P-values are used in statistics and scientific publications, much less so in machine learning applications where re-sampling techniques are favored and easy to implement today thanks to modern computing power. In some sense, p-values are a relic from old times, when computing power was limited and mathematical / theoretical formulas were favored and easier to deal with than lengthy computations.

Recently, p-values have been criticized and even banned by some journals, because they are used by researchers, who cherry-pick observations and repeat experiments until they obtain a p-value worth publishing to obtain grant money, get tenure, or for political reasons.  Even the American Statistical Association wrote a long article about why to avoid p-values, and what you should do instead: see here.  For data scientists, obvious alternatives include re-sampling techniques: see here and here. One advantage is that they are model-independent, data-driven, and easy to understand. 

Here we explain how the manipulation and treachery works, using a simple simulated data set consisting of purely random, non-correlated observations. Using p-values, you can tell anything you want about the data, even the fact that the features are highly correlated, when they are not. The data set consists of 16 variables and 30 observations, generated using the RAND function in Excel. You can download the spreadsheet here.

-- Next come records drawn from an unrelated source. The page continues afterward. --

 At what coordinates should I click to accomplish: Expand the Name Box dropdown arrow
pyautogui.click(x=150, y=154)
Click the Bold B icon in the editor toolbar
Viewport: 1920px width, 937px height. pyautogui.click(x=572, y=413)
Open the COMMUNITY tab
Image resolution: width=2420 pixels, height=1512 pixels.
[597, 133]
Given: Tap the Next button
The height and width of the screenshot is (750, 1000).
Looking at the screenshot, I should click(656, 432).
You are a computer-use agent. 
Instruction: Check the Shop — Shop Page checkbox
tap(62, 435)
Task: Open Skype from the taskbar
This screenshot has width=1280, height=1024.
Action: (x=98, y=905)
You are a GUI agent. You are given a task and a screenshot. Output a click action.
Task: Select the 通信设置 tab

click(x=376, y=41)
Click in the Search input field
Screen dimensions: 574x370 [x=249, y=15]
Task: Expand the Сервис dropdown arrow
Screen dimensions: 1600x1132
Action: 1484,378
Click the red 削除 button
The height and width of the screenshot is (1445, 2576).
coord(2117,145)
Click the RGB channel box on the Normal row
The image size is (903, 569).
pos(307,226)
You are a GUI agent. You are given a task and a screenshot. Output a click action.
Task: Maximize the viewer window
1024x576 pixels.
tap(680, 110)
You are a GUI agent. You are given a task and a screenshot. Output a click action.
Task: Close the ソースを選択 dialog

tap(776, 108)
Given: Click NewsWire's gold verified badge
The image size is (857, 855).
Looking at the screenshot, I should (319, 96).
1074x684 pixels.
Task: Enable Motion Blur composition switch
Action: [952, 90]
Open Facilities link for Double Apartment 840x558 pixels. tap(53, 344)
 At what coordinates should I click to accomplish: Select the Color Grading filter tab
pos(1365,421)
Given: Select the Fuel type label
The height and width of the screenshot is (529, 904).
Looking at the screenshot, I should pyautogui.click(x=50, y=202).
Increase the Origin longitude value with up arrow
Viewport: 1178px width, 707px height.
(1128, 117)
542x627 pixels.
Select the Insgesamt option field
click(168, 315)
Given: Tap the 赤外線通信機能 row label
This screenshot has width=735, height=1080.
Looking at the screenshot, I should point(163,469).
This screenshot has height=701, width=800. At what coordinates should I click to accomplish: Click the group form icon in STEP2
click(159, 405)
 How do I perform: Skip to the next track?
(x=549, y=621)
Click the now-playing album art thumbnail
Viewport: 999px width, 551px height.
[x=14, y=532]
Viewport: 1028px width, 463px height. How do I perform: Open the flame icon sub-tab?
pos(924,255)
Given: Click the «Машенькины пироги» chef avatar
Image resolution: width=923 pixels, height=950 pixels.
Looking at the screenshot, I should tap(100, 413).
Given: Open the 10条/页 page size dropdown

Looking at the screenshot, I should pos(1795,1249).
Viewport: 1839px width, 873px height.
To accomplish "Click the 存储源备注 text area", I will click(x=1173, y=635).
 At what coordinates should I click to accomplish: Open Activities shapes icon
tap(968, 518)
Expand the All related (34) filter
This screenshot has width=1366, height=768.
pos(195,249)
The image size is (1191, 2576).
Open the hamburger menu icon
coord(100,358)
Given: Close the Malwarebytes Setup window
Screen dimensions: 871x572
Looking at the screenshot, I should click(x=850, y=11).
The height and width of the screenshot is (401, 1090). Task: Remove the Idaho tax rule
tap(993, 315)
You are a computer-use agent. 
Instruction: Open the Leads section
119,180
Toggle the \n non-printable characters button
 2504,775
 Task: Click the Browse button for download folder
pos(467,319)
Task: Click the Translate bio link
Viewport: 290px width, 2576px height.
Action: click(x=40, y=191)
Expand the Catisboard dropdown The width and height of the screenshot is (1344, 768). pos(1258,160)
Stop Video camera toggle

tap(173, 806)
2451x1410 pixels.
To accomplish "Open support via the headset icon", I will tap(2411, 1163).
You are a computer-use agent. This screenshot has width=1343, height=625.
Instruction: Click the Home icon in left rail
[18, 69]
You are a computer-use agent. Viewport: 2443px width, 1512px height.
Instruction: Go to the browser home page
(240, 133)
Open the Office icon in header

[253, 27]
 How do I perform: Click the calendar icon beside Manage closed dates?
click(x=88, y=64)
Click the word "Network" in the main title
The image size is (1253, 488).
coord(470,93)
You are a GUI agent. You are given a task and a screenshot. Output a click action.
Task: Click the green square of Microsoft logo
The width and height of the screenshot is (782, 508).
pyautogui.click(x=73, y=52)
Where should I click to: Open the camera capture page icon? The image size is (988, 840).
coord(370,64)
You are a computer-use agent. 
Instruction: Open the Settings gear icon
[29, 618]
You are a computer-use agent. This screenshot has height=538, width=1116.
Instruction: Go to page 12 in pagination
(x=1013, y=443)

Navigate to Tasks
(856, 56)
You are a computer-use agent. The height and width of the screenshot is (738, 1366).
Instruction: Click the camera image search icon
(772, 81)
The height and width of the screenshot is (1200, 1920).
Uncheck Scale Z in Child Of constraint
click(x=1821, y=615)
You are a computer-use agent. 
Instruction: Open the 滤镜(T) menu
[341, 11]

There is a total of (16 x 15) / 2 = 120 correlations (one for each pair of variables) and as you compute them one by one, you are bound, sooner rather than later, to find one that is significant. The most extreme correlation will almost always be above 0.4 in absolute value if you have 16 variables and 30 observations that are totally random. This is a statistically significant departure from zero. If you pick up that extreme correlation, now you can tell that my data set is not random, and that the chance for such a high correlation to occur is indeed 1/120. This number (1/120) is also your p-value, which is well below 5%, the threshold usually accepted to prove that the effect in question did not occur by chance. The truth is that it really did occur by chance: you were just cherry-picking. 

The way the scheme works is by picking the least extreme case that meets your agenda (circled in red in the above picture), in this case a target p-value below 1%. 

If you were to write an article about Excel using this faulty argumentation, you could claim, based on this experiment, that the random number generator in Excel is wrong and produces correlated numbers. You could do the same experiment in Python and come to the same conclusion. Or you could use a genuine hardware-based device that truly produces randomness, and still come to the same conclusion. Indeed you could write a philosophical article about the fact that randomness does not exist. You could also do the same experiment using the Perl programming language and come to the same conclusion. In this latter case interestingly, you would be correct: Perl's random number generator has a major design flaw (it can produce only 32,767 distinct values) but this little experiment would not be able to reveal this fact. You would be correct about Perl's faulty random numbers, but you would be correct just by chance, not because you used a sound methodology to identify the issue.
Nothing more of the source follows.